Background

Among ubiquitin-related proteins, containing at least one domain with a ubiquitin-like fold, one can distinguish ubiquitin-like modifiers (UBLs) and ubiquitin domain proteins (UDPs) [1].

UBLs can be covalently attached to target proteins analogously to ubiquitin. Unlike ubiquitin, UBLs mostly do not directly target proteins for degradation [2], although functional links can exist. One of the most heavily researched single domain UBLs, the small ubiquitin-related modifier (SUMO), is known to act on transcription factors, chromatin associated proteins, nuclear body proteins and septins [2].

In contrast to UBLs, UDPs are not conjugated to other proteins and lack the C-terminal double glycine motif characteristic for ubiquitin and ubiquitin-like modifiers. They are a heterogeneous class of usually multi-domain proteins, which are unrelated outside of their ubiquitin-like domain [1]. In several cases, it has been demonstrated that the ubiquitin-domain within those proteins likely fulfills its cellular role by functionally mimicking ubiquitination [3, 4].

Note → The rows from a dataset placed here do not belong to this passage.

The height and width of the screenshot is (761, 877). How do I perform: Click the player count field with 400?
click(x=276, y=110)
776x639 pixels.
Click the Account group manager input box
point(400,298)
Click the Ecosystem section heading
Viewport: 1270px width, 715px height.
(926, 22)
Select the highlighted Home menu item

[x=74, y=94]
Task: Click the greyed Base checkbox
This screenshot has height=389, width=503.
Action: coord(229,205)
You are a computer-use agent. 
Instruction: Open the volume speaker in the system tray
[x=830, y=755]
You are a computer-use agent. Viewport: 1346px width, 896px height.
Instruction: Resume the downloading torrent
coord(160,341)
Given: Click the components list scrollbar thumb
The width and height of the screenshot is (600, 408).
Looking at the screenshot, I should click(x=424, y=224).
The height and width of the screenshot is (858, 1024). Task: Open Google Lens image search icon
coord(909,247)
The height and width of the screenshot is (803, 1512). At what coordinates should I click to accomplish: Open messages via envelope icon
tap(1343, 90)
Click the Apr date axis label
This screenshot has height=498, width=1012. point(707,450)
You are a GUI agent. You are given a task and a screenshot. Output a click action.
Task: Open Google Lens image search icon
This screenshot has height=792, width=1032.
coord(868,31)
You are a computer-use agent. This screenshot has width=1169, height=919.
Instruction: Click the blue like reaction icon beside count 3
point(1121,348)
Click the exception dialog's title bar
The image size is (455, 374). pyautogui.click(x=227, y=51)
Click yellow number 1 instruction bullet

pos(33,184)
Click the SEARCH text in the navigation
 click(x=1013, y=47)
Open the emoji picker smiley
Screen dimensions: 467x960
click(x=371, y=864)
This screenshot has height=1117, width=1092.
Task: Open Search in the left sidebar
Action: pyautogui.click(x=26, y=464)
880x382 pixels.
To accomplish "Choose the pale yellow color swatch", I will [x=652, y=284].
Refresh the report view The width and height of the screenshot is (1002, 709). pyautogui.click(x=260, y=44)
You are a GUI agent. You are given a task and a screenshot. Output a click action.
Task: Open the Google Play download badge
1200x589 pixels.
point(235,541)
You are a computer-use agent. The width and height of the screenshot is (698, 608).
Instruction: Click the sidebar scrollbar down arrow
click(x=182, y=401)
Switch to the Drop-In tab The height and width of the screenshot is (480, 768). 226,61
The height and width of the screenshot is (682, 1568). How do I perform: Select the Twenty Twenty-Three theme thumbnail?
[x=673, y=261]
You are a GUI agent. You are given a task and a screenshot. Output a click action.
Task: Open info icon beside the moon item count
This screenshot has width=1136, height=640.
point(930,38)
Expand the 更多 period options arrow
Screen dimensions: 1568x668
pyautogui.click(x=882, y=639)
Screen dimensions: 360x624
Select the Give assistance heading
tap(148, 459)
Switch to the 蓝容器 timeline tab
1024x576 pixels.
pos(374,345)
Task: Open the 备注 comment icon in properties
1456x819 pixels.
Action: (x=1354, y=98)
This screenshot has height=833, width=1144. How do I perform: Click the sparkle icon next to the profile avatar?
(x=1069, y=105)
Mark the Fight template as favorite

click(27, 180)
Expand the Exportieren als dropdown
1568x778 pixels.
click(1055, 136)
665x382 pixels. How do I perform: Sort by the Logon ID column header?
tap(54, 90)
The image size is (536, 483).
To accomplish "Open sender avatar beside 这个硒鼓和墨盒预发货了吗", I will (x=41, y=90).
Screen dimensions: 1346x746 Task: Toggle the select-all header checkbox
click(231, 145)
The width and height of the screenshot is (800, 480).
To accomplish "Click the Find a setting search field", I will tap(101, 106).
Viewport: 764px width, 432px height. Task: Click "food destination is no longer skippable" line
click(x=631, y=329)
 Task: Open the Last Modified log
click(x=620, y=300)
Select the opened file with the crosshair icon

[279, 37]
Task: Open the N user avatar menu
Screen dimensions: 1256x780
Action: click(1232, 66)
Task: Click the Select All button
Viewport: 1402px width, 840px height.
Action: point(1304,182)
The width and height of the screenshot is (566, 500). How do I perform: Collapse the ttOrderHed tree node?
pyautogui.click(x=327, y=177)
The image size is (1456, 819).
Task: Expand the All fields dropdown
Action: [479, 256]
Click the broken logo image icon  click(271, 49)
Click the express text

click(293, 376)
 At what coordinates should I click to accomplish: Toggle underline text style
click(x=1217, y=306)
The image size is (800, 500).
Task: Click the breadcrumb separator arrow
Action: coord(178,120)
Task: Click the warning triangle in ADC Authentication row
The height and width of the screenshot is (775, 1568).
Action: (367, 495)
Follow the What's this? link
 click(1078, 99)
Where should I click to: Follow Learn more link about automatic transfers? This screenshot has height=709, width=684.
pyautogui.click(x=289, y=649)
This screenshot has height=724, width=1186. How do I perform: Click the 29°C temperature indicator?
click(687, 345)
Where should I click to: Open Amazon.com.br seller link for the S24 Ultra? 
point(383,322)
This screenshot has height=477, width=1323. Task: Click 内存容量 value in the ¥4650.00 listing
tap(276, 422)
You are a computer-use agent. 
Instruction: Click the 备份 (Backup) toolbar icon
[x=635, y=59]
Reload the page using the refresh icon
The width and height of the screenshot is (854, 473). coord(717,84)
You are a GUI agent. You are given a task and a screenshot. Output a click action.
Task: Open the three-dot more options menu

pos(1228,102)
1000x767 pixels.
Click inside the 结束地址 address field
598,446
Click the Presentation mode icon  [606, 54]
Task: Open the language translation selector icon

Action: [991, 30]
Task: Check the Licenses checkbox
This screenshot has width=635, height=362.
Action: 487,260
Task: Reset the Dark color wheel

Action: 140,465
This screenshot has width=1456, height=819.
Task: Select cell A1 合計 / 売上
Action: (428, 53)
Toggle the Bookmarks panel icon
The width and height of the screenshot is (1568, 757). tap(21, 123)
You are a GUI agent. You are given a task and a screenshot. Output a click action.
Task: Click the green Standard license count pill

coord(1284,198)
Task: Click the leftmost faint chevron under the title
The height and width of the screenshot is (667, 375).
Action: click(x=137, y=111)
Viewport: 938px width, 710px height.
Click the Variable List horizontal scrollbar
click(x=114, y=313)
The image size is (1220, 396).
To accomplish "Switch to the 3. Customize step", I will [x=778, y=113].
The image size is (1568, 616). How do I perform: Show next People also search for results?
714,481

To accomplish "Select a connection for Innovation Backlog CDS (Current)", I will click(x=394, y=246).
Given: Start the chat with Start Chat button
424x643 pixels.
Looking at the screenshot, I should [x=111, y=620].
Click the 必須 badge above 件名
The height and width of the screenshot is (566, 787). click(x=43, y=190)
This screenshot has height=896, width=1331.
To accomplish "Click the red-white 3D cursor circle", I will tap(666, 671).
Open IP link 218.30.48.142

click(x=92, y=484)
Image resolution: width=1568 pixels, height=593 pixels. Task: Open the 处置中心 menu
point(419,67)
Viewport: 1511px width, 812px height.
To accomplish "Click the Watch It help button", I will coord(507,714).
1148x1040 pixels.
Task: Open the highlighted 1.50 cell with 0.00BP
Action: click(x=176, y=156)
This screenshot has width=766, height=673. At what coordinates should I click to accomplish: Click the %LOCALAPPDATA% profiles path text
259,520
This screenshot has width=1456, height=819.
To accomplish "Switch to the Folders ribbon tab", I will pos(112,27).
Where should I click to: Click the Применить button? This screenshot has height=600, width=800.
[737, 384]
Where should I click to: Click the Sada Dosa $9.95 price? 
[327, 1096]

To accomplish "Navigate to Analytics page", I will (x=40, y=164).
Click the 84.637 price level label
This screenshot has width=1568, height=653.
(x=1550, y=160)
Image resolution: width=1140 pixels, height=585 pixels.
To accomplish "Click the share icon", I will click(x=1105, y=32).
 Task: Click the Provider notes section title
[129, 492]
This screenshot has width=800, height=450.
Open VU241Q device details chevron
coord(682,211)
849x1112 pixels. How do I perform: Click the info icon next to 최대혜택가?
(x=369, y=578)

The biological relevance of non-conjugatable multi-domain proteins having a domain with clear relationship to UBLs like SUMO, rather than ubiquitin, is yet unknown. Here, we present a detailed sequence analysis of a family of SUMO-like domain proteins (SDPs) containing one or two SUMO-like domains. Members of the proposed RENi family act as factors in transcriptional regulation, chromatin silencing and genomic stability.

Results

Sequence architecture of Drosophila melanogaster CG4449

During the study of the predicted nuclear subset of the Drosophila proteome, we encountered the unknown 424 amino acids long protein CG4449 (NP_651134). Initial analysis of its sequence complexity shows that the disordered N-terminal half of the protein is followed by a likely globular segment (predicted using Pdisorder by Softberry, Inc). Indeed, a compositionally biased, polar low-complexity region (LCR) spans almost the entire N-terminal 220 amino acids (AA) as reported by CAST (region 47–165, lysine-rich) [5] and SEG (regions 46–77 and 133–178, parameters 25/3.0/3.3) [6].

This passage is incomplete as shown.